On 09-07-21, 11:37, Thara Gopinath wrote:
On 7/9/21 2:46 AM, Viresh Kumar wrote:
@@ -389,6 +503,10 @@ static int qcom_cpufreq_hw_cpu_exit(struct cpufreq_policy *policy)
dev_pm_opp_remove_all_dynamic(cpu_dev);
dev_pm_opp_of_cpumask_remove_table(policy->related_cpus);
+ if (data->lmh_dcvs_irq > 0) {
+ devm_free_irq(cpu_dev, data->lmh_dcvs_irq, data);
Why using devm variants here and while requesting the irq ?
Missed this one ?
+ cancel_delayed_work_sync(&data->lmh_dcvs_poll_work);
+ }
Please move this to qcom_cpufreq_hw_lmh_exit() or something.
Ok.
Now with sequence of disabling interrupt, etc, I see a potential
problem.
CPU0 CPU1
qcom_cpufreq_hw_cpu_exit()
-> devm_free_irq();
qcom_lmh_dcvs_poll()
-> qcom_lmh_dcvs_notify()
-> enable_irq()
-> cancel_delayed_work_sync();
What will happen if enable_irq() gets called after freeing the irq ?
Not sure, but it looks like you will hit this then from manage.c:
WARN(!desc->irq_data.chip, KERN_ERR "enable_irq before
setup/request_irq: irq %u\n", irq))
?
You got a chicken n egg problem :)
Yes indeed! But also it is a very rare chicken and egg problem.

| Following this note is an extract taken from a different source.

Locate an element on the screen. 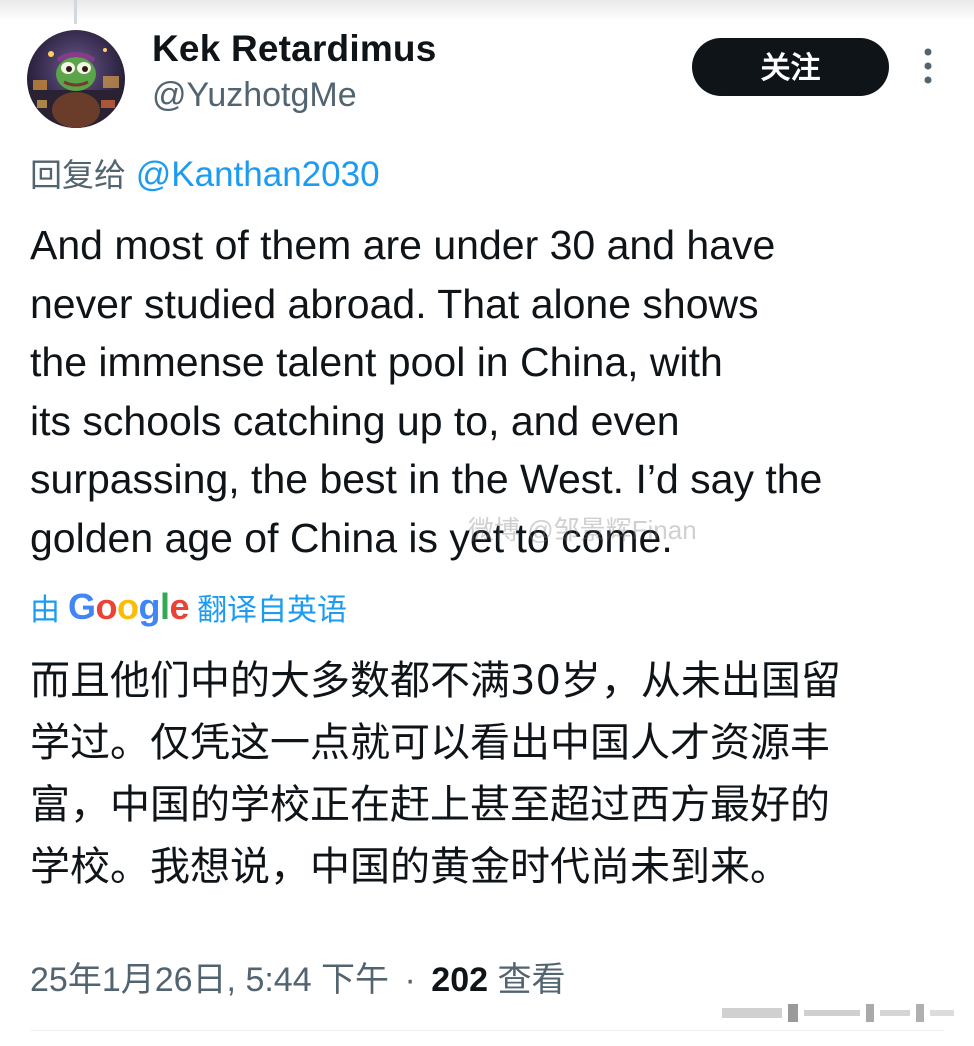  translated-text-line: 富，中国的学校正在赶上甚至超过西方最好的 is located at coordinates (430, 805).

The scenario here is that the cpus are busy and running load causing a
thermal overrun and lmh is engaged. At the same time for this issue to be
hit the cpu is trying to exit/disable cpufreq.
Yes, it is a very specific case but it needs to be resolved anyway. You don't
want to get this ever :)
Calling
cancel_delayed_work_sync first could solve this issue, right ?
cancel_delayed_work_sync guarantees the work not to be pending even if
it requeues itself on return. So once the delayed work is cancelled, the
interrupts can be safely disabled. Thoughts ?
I don't think even that would provide such guarantees to you here, as there is
a chance the work gets queued again because of an interrupt that triggers right
after you cancel the work.
The basic way of solving such issues is that once you cancel something, you need
to guarantee that it doesn't get triggered again, no matter what.
The problem here I see is with your design itself, both delayed work and irq can
enable each other, so no matter which one you disable first, won't be
sufficient. You need to fix that design somehow.